INFORMATION SUPPLIED =>

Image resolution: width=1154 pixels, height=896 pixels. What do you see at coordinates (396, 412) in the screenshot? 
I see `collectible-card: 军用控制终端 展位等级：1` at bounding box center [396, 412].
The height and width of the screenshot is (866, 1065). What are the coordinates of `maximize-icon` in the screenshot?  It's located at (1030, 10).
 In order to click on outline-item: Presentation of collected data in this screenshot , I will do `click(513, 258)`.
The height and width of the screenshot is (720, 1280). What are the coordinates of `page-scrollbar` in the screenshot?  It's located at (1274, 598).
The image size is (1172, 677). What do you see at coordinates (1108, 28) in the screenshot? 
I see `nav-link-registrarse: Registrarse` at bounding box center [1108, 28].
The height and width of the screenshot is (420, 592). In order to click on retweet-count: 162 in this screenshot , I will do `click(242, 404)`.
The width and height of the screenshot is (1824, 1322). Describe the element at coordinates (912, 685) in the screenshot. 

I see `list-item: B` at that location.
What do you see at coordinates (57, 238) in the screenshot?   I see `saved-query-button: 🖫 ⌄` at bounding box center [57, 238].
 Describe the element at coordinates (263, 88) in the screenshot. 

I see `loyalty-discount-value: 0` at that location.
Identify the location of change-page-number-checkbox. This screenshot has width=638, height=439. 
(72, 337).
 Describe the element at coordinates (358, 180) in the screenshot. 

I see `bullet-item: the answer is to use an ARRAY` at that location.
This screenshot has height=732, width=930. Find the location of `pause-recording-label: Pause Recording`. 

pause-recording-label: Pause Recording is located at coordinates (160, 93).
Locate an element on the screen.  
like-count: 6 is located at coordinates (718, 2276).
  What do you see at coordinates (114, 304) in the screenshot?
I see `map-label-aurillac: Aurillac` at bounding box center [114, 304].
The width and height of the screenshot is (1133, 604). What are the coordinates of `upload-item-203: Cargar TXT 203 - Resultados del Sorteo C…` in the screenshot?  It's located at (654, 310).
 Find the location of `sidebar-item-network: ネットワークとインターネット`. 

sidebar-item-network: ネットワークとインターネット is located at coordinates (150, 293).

WHAT IS EXPECTED => Reproduce, word for word, the records between the lines holding "The height and width of the screenshot is (720, 1280)." and "pause-recording-label: Pause Recording is", both of those lines included.

ANSWER SPACE =>
The height and width of the screenshot is (720, 1280). What are the coordinates of `page-scrollbar` in the screenshot?  It's located at (1274, 598).
The image size is (1172, 677). What do you see at coordinates (1108, 28) in the screenshot? 
I see `nav-link-registrarse: Registrarse` at bounding box center [1108, 28].
The height and width of the screenshot is (420, 592). In order to click on retweet-count: 162 in this screenshot , I will do `click(242, 404)`.
The width and height of the screenshot is (1824, 1322). Describe the element at coordinates (912, 685) in the screenshot. 

I see `list-item: B` at that location.
What do you see at coordinates (57, 238) in the screenshot?   I see `saved-query-button: 🖫 ⌄` at bounding box center [57, 238].
 Describe the element at coordinates (263, 88) in the screenshot. 

I see `loyalty-discount-value: 0` at that location.
Identify the location of change-page-number-checkbox. This screenshot has width=638, height=439. 
(72, 337).
 Describe the element at coordinates (358, 180) in the screenshot. 

I see `bullet-item: the answer is to use an ARRAY` at that location.
This screenshot has height=732, width=930. Find the location of `pause-recording-label: Pause Recording`. 

pause-recording-label: Pause Recording is located at coordinates (160, 93).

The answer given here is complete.